One first prize went to a team (at left with Dr. Caggiano) consisting of, from left, Hai Huang, Zhipeng Liu,Tianxiang Xu, Karishma Sanghvi, and (not present) Charles Ko and Jae Yong Lee. ORIE M.Eng. alumnus Jeff Goldman was the lead for the Procter & Gamble client team and Professor Topaloglu was the project's advisor.
The team analyzed 30 gigabytes of data covering millions of stores, thousands of sales reps and hundreds of products to figure out which products to sell to each individual store in China so as to maximize sales potential. Early results show single store sales can be increased by more than 10%, implying an annual global opportunity on the order of $100M from using analytics on this "big data."
The other first place team was made up of (at right) Samuel Davis, Adam Schultz, Li Jiang, and Huilun Dong and was advised by Professor Muckstadt. Their work has the potential to increase the effective capacity of a 3-room cystology operating suite at New York Presbyterian Hospital by 10%, worth more than $1M per year per suite and as much as $500M in present value across all suites.
After 'scrubbing up' to observe processes, interview staff, and gather data for extensive analysis, the team built a computer simulation to test several ideas for improved scheduling. They worked to understand the objectives of stakeholders from patients and medical staff to room cleaners and administrators, with the result that their recommendations, which were based on increased sharing of information, received high acceptance; one recommendation was implemented the day after it was made.

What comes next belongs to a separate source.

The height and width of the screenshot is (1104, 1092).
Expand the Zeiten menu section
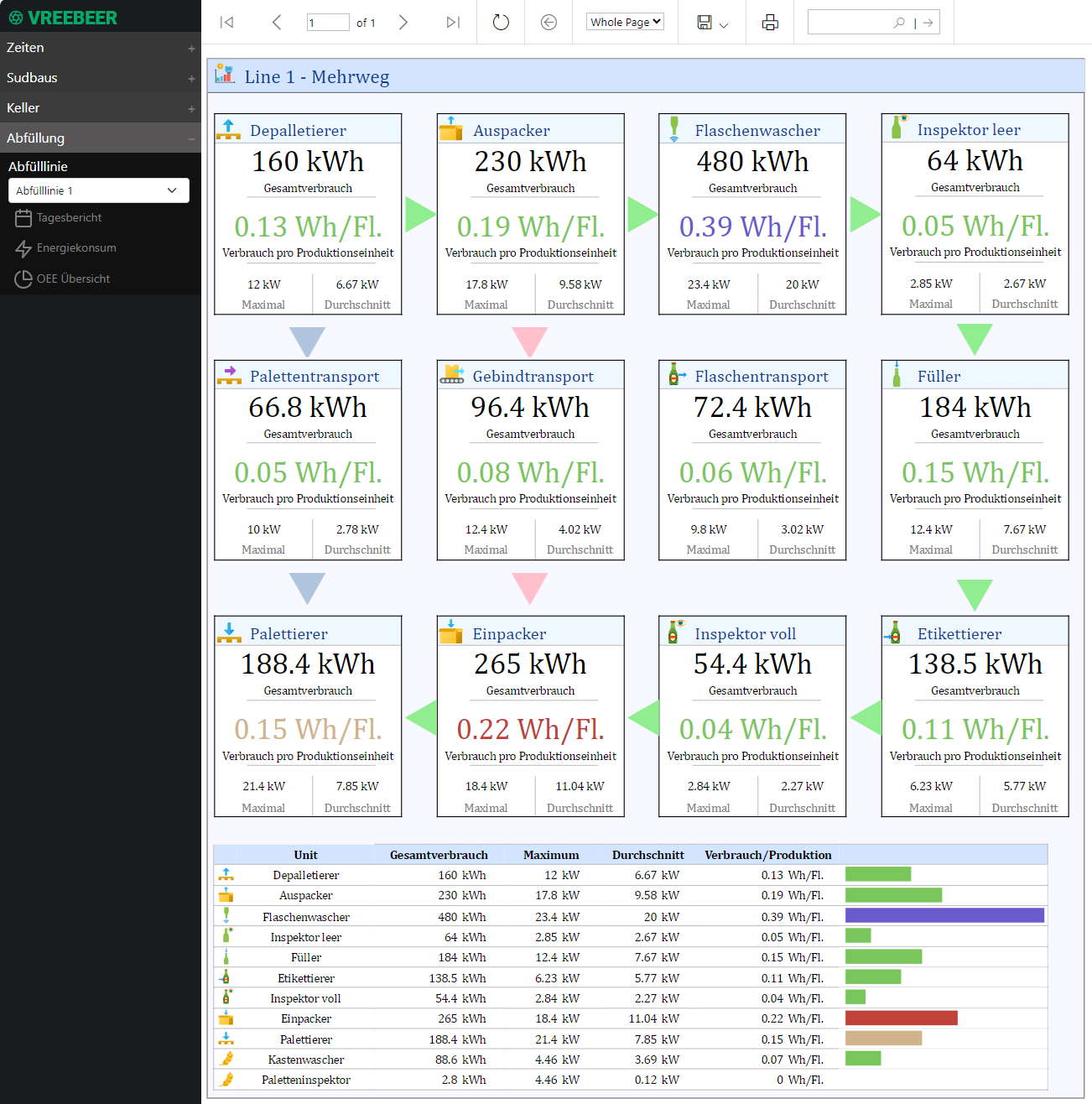101,48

Ornge project comes in third
Third place went to a team, advised by Professor Henderson, that upgraded a scheduling tool for Ornge, an ambulance service that flies patients in Ontario, Canada, and must deal with schedule disruptions due to emergency requests and weather. The original M.Eng.-developed tool is run every night to decide the next day's schedule. The team (at left), consisting of Yuchen Lu, Tommy Roy, Andrew Constantino and Zhihao Chen, undertook to improve and extend the tool.
As a result of their work, Ornge can now use a redesigned interface to recompute the schedule as disruptions occur during the day. The tool, which has streamlined coding, has potential to yield an additional 12% cost savings.

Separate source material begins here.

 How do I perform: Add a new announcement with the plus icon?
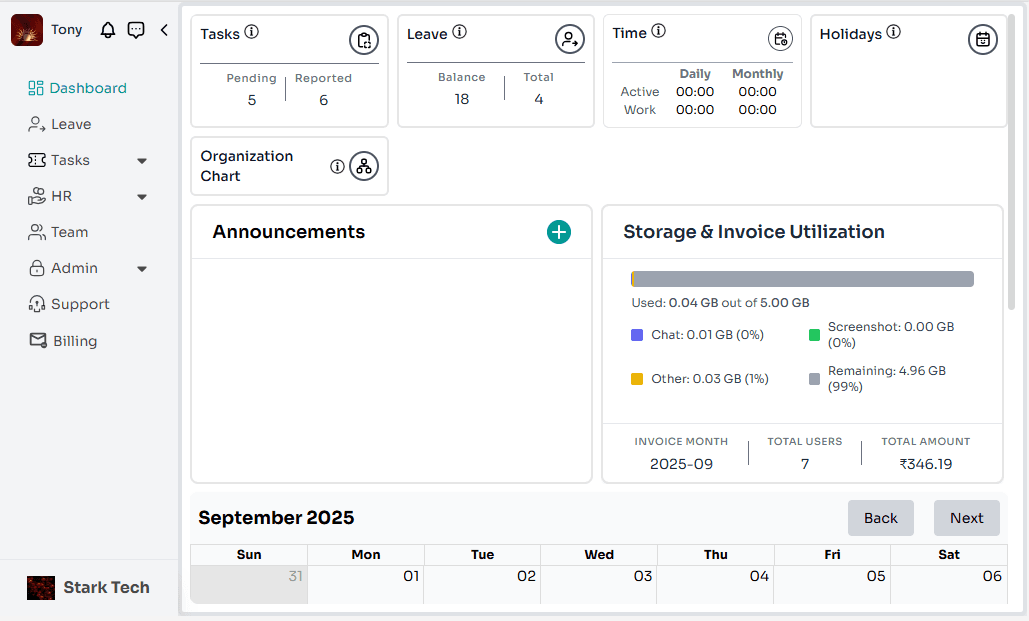pos(558,232)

Four share Andrew Schultz, Jr. awards
At the ceremony (from left) Samuel Davis, Sanjeev Jagannatha Rao, Thomas Roy, and Karishma Sanghvi received Andrew Schultz Jr. awards. Like previous winners, they were selected for “high academic achievement, exceptional teamwork, willingness to encourage others, and demonstrated potential to become exemplary professional citizens.” The Chairman of the M.Eng. Student Leadership Committee, Akansha Gawade, was recognized for her work with the other committee members to organize M.Eng. events and activities outside of the classroom.